Hindu agrarian caste

Reddiar (also spelt as Reddiyar) is an ethnic-Telugu Warrior, landowning, merchantile, agricultural social group in Tamil Nadu and Pondicherry in India.

Reddiars, Reddy, Reddappa are of the same origins but spelled differently and they spread across the lands of Southern and Central India. They are the patrons/financial supporters of local temples in Tamil Region. The names have been believed to be derived according to the regions they are spread across. Reddy in Andhra Pradesh and Telangana, Reddiar (Reddy + ar) in Tamil Nadu, Pondicherry, and Kerala. Reddy, Reddappa (Reddy + appa- signifying respect) in Karnataka.

Many Reddiars moved from the Andhra region in search of rich soil for cultivation and settled in Pondicherry and the northern districts of Cuddalore, Villupuram and Chengalpet in Tamil Nadu during Vijayanagar Empire.

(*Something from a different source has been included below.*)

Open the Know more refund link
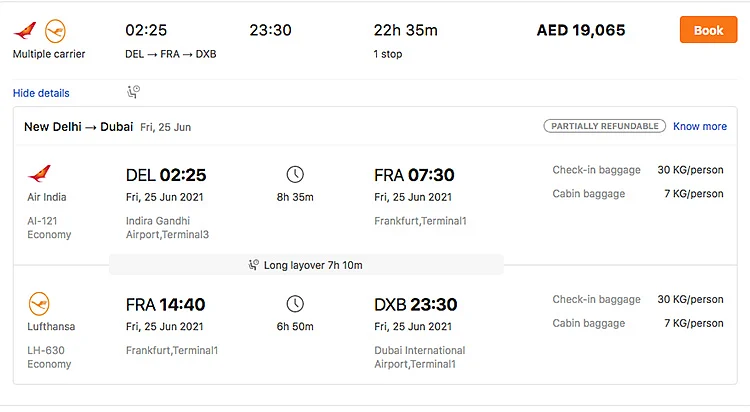 [700, 126]
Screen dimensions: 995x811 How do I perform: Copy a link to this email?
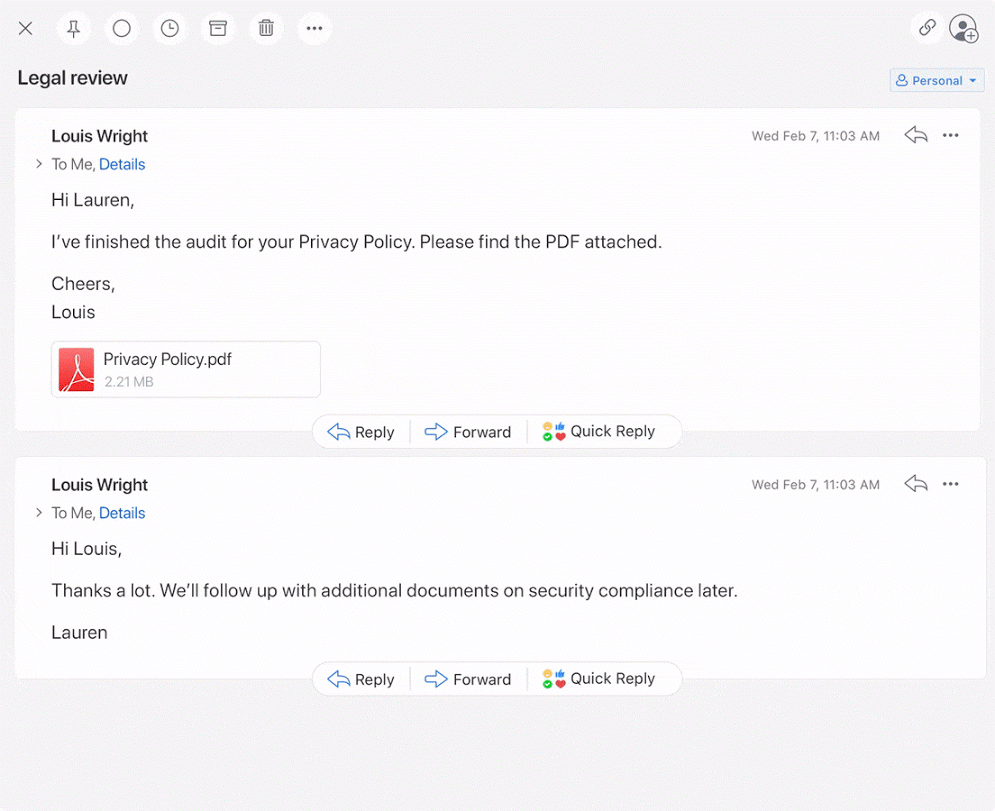tap(926, 28)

The migration of the Reddys/Reddiars to Tamil Nadu is assumed to have occurred during the Reddy dynasty expansion till Kanchipuram areas.

Following are the districts that have significant Reddiar Population.
Chennai, Tiruvallur, Kanchipuram, Chengalpattu, Ranipet, Vellore, Thirupattur, Thiruvannamalai, Krishnagiri, Dharmapuri, Puducherry, Cuddalore, Villupuram, Kallakurichi, Salem, Erode, Tiruppur, Coimbatore, Karur, Perambalur, Tiruchirappalli, Dindigul, Madurai,
Virudhunagar, Thoothukudi and Tirunelveli.

==Origins==

Anavota Reddy (1335-1364 CE) of Reddy dynasty extended the dominion of the kingdom to Rajahmundry on the north, Kanchi on the south and Srisailam on the west. In a battle at Vallioor, Reddiapuram army defeated Travancore army in the 14th century. In an information Board at the entrance of the Vallioor Murugan Temple it is stated that 14th century Vallioor War - Reddiapuram army defeated Travancore Army at vallioor Battle. After this war Reddiars settled at Samugarengapuram, Seelathikulam, Parameswarapuram and all over Tirunelveli Region in the 14th century.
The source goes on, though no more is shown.